WHAT YOU NEED TO DO :: Copy every line of the data that contains the string "Given".

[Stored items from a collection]
-------------------------

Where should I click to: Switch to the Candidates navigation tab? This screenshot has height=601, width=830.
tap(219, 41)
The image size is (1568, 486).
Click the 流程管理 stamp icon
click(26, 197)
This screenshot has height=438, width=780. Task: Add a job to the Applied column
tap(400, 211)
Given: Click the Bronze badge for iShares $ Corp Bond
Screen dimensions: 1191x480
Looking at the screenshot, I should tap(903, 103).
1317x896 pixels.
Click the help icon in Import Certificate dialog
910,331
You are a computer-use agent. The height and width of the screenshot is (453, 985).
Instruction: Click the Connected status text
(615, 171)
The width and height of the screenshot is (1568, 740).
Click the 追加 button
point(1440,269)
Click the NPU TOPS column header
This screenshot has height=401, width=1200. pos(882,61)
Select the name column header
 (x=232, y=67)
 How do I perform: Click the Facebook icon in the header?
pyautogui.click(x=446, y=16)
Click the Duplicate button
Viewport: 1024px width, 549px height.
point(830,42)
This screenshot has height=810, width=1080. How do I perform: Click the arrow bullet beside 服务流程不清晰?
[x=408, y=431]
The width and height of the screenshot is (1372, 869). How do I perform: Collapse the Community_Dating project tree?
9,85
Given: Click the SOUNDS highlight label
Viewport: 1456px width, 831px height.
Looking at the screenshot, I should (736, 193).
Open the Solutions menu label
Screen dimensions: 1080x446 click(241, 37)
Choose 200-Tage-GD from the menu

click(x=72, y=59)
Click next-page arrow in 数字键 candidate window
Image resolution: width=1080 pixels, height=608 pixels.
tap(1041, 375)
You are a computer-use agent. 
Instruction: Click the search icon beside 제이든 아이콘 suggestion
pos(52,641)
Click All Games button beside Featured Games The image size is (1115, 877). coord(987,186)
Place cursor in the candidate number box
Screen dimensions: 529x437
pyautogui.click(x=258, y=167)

-------------------------

EXERCISE ANSWER ::
Given: Click the Bronze badge for iShares $ Corp Bond
Given: Click the SOUNDS highlight label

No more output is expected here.